Lines from the beginning of the entries up to and including the one with "[Dialog schließen und" must be duplicated word for word; leave out all others.

◆ **RECORDS TO USE**:
-.-.-
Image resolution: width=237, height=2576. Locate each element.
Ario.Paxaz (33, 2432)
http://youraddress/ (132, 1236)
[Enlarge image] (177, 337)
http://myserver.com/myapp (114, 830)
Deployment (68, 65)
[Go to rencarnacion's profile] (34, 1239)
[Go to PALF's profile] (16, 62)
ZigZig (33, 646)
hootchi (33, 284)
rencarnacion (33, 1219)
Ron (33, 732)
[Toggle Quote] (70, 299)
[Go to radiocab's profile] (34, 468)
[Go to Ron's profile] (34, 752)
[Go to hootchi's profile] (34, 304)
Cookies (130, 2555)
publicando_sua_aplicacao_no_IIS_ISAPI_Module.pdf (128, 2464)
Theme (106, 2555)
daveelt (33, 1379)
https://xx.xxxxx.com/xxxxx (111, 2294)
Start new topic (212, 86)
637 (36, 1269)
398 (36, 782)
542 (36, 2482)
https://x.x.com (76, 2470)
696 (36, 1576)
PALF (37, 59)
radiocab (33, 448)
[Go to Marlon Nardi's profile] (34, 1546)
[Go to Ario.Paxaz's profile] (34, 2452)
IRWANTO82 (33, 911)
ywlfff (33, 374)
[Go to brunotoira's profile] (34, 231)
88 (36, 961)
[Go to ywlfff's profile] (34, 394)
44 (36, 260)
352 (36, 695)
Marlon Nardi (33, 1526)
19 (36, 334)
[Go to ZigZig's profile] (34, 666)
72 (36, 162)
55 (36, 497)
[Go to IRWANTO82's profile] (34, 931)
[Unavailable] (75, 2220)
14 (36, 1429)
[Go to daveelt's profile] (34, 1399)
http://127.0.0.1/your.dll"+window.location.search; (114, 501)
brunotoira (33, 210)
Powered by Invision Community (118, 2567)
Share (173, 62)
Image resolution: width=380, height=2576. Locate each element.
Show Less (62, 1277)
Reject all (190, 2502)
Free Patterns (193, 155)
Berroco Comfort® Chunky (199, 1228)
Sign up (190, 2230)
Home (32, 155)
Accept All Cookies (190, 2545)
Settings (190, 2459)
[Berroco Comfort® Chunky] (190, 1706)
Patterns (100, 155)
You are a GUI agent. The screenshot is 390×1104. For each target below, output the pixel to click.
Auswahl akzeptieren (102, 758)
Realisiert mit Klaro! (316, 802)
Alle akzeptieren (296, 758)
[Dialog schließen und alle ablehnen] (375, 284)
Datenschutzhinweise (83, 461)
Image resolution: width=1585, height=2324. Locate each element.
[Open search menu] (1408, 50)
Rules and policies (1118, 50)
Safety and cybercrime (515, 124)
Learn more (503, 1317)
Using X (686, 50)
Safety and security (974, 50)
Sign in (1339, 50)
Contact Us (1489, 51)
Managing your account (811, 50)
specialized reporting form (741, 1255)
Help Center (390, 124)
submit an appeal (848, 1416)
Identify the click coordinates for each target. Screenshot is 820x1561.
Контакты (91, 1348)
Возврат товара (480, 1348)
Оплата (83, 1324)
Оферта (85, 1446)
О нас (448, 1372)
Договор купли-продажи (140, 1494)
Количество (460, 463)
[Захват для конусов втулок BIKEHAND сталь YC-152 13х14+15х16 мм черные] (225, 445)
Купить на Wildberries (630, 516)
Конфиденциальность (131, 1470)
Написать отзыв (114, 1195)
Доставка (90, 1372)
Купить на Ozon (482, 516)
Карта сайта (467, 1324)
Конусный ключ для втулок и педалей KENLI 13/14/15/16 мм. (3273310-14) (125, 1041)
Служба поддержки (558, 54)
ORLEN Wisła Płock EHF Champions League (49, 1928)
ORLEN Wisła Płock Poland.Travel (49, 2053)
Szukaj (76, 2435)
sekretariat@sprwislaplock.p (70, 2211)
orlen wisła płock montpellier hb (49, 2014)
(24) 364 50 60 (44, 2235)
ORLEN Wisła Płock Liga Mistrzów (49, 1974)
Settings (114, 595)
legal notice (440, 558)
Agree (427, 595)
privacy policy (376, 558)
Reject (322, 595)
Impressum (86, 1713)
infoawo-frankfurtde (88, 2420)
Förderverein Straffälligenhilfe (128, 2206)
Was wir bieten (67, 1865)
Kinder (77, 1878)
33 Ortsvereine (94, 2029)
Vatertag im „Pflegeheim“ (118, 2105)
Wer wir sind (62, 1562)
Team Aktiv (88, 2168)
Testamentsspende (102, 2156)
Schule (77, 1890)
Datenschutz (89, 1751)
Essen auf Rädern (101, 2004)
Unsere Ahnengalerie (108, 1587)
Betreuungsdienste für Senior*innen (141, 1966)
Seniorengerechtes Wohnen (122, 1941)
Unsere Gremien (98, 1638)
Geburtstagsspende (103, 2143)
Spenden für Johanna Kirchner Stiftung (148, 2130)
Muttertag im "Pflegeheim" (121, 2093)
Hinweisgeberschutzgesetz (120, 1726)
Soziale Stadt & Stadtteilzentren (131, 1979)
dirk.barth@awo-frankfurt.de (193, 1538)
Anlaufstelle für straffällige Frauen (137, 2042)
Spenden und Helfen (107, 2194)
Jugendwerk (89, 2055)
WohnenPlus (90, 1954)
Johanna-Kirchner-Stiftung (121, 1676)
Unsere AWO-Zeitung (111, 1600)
-.-.-
◆ **SOLUTION FOR THIS EXERCISE**:
Image resolution: width=237, height=2576. Locate each element.
Ario.Paxaz (33, 2432)
http://youraddress/ (132, 1236)
[Enlarge image] (177, 337)
http://myserver.com/myapp (114, 830)
Deployment (68, 65)
[Go to rencarnacion's profile] (34, 1239)
[Go to PALF's profile] (16, 62)
ZigZig (33, 646)
hootchi (33, 284)
rencarnacion (33, 1219)
Ron (33, 732)
[Toggle Quote] (70, 299)
[Go to radiocab's profile] (34, 468)
[Go to Ron's profile] (34, 752)
[Go to hootchi's profile] (34, 304)
Cookies (130, 2555)
publicando_sua_aplicacao_no_IIS_ISAPI_Module.pdf (128, 2464)
Theme (106, 2555)
daveelt (33, 1379)
https://xx.xxxxx.com/xxxxx (111, 2294)
Start new topic (212, 86)
637 (36, 1269)
398 (36, 782)
542 (36, 2482)
https://x.x.com (76, 2470)
696 (36, 1576)
PALF (37, 59)
radiocab (33, 448)
[Go to Marlon Nardi's profile] (34, 1546)
[Go to Ario.Paxaz's profile] (34, 2452)
IRWANTO82 (33, 911)
ywlfff (33, 374)
[Go to brunotoira's profile] (34, 231)
88 (36, 961)
[Go to ywlfff's profile] (34, 394)
44 (36, 260)
352 (36, 695)
Marlon Nardi (33, 1526)
19 (36, 334)
[Go to ZigZig's profile] (34, 666)
72 (36, 162)
55 (36, 497)
[Go to IRWANTO82's profile] (34, 931)
[Unavailable] (75, 2220)
14 (36, 1429)
[Go to daveelt's profile] (34, 1399)
http://127.0.0.1/your.dll"+window.location.search; (114, 501)
brunotoira (33, 210)
Powered by Invision Community (118, 2567)
Share (173, 62)
Image resolution: width=380, height=2576. Locate each element.
Show Less (62, 1277)
Reject all (190, 2502)
Free Patterns (193, 155)
Berroco Comfort® Chunky (199, 1228)
Sign up (190, 2230)
Home (32, 155)
Accept All Cookies (190, 2545)
Settings (190, 2459)
[Berroco Comfort® Chunky] (190, 1706)
Patterns (100, 155)
You are a GUI agent. The screenshot is 390×1104. For each target below, output the pixel to click.
Auswahl akzeptieren (102, 758)
Realisiert mit Klaro! (316, 802)
Alle akzeptieren (296, 758)
[Dialog schließen und alle ablehnen] (375, 284)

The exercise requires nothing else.